# [EXERCISE AIM]
Update the entries below, replacing "named target" with "labeled item" and leaving everything else unchanged.

# Start of LISTED ENTRIES

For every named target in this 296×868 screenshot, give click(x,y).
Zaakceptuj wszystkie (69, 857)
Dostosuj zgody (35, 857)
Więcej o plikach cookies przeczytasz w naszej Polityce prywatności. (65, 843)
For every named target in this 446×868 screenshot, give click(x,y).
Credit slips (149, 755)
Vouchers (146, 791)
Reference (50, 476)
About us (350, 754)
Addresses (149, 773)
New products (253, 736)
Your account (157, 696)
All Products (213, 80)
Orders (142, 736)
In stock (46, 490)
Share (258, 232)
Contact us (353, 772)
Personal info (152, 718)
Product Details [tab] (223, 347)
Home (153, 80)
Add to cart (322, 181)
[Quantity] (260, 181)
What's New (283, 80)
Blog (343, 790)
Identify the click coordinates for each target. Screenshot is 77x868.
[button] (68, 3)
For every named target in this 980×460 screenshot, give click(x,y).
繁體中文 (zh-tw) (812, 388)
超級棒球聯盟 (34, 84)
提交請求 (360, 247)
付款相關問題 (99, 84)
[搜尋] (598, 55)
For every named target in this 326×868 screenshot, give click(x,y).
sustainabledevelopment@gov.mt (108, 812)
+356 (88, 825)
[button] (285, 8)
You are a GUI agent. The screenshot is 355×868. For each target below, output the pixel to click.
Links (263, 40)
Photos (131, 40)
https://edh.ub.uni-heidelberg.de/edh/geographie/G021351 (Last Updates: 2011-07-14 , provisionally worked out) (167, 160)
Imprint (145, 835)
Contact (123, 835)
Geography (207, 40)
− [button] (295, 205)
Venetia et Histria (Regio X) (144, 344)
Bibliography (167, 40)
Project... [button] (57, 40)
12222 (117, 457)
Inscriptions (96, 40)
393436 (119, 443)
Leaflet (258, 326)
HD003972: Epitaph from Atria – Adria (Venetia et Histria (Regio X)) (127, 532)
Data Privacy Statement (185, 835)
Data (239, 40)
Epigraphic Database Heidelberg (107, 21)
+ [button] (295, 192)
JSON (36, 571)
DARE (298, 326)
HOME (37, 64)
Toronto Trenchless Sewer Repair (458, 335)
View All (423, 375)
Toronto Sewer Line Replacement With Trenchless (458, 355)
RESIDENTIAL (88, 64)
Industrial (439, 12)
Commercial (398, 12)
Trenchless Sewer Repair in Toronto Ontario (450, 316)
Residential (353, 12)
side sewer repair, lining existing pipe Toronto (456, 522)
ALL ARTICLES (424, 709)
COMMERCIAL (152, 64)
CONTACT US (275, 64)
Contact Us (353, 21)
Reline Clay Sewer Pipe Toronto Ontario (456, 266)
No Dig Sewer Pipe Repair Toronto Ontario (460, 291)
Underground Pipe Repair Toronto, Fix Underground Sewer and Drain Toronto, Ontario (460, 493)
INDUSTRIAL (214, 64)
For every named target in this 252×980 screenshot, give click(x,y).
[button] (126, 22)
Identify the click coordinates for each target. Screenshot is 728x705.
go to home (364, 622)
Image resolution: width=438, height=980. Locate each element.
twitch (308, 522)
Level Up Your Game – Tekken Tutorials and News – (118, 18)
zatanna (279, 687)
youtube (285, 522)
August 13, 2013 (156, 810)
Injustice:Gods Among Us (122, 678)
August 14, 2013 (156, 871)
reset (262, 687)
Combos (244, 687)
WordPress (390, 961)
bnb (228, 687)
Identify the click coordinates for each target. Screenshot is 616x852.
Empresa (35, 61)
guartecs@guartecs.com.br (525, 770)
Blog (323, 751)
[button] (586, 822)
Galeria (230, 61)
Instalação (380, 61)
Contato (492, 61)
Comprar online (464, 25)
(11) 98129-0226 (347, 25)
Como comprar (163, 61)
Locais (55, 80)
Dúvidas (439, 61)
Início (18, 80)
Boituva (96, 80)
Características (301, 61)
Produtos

# End of LISTED ENTRIES

# [RESULT]
For every labeled item in this 296×868 screenshot, give click(x,y).
Zaakceptuj wszystkie (69, 857)
Dostosuj zgody (35, 857)
Więcej o plikach cookies przeczytasz w naszej Polityce prywatności. (65, 843)
For every labeled item in this 446×868 screenshot, give click(x,y).
Credit slips (149, 755)
Vouchers (146, 791)
Reference (50, 476)
About us (350, 754)
Addresses (149, 773)
New products (253, 736)
Your account (157, 696)
All Products (213, 80)
Orders (142, 736)
In stock (46, 490)
Share (258, 232)
Contact us (353, 772)
Personal info (152, 718)
Product Details [tab] (223, 347)
Home (153, 80)
Add to cart (322, 181)
[Quantity] (260, 181)
What's New (283, 80)
Blog (343, 790)
Identify the click coordinates for each target. Screenshot is 77x868.
[button] (68, 3)
For every labeled item in this 980×460 screenshot, give click(x,y).
繁體中文 (zh-tw) (812, 388)
超級棒球聯盟 (34, 84)
提交請求 (360, 247)
付款相關問題 (99, 84)
[搜尋] (598, 55)
For every labeled item in this 326×868 screenshot, give click(x,y).
sustainabledevelopment@gov.mt (108, 812)
+356 (88, 825)
[button] (285, 8)
You are a GUI agent. The screenshot is 355×868. For each target below, output the pixel to click.
Links (263, 40)
Photos (131, 40)
https://edh.ub.uni-heidelberg.de/edh/geographie/G021351 (Last Updates: 2011-07-14 , provisionally worked out) (167, 160)
Imprint (145, 835)
Contact (123, 835)
Geography (207, 40)
− [button] (295, 205)
Venetia et Histria (Regio X) (144, 344)
Bibliography (167, 40)
Project... [button] (57, 40)
12222 (117, 457)
Inscriptions (96, 40)
393436 (119, 443)
Leaflet (258, 326)
HD003972: Epitaph from Atria – Adria (Venetia et Histria (Regio X)) (127, 532)
Data Privacy Statement (185, 835)
Data (239, 40)
Epigraphic Database Heidelberg (107, 21)
+ [button] (295, 192)
JSON (36, 571)
DARE (298, 326)
HOME (37, 64)
Toronto Trenchless Sewer Repair (458, 335)
View All (423, 375)
Toronto Sewer Line Replacement With Trenchless (458, 355)
RESIDENTIAL (88, 64)
Industrial (439, 12)
Commercial (398, 12)
Trenchless Sewer Repair in Toronto Ontario (450, 316)
Residential (353, 12)
side sewer repair, lining existing pipe Toronto (456, 522)
ALL ARTICLES (424, 709)
COMMERCIAL (152, 64)
CONTACT US (275, 64)
Contact Us (353, 21)
Reline Clay Sewer Pipe Toronto Ontario (456, 266)
No Dig Sewer Pipe Repair Toronto Ontario (460, 291)
Underground Pipe Repair Toronto, Fix Underground Sewer and Drain Toronto, Ontario (460, 493)
INDUSTRIAL (214, 64)
For every labeled item in this 252×980 screenshot, give click(x,y).
[button] (126, 22)
Identify the click coordinates for each target. Screenshot is 728x705.
go to home (364, 622)
Image resolution: width=438, height=980. Locate each element.
twitch (308, 522)
Level Up Your Game – Tekken Tutorials and News – (118, 18)
zatanna (279, 687)
youtube (285, 522)
August 13, 2013 (156, 810)
Injustice:Gods Among Us (122, 678)
August 14, 2013 (156, 871)
reset (262, 687)
Combos (244, 687)
WordPress (390, 961)
bnb (228, 687)
Identify the click coordinates for each target. Screenshot is 616x852.
Empresa (35, 61)
guartecs@guartecs.com.br (525, 770)
Blog (323, 751)
[button] (586, 822)
Galeria (230, 61)
Instalação (380, 61)
Contato (492, 61)
Comprar online (464, 25)
(11) 98129-0226 (347, 25)
Como comprar (163, 61)
Locais (55, 80)
Dúvidas (439, 61)
Início (18, 80)
Boituva (96, 80)
Características (301, 61)
Produtos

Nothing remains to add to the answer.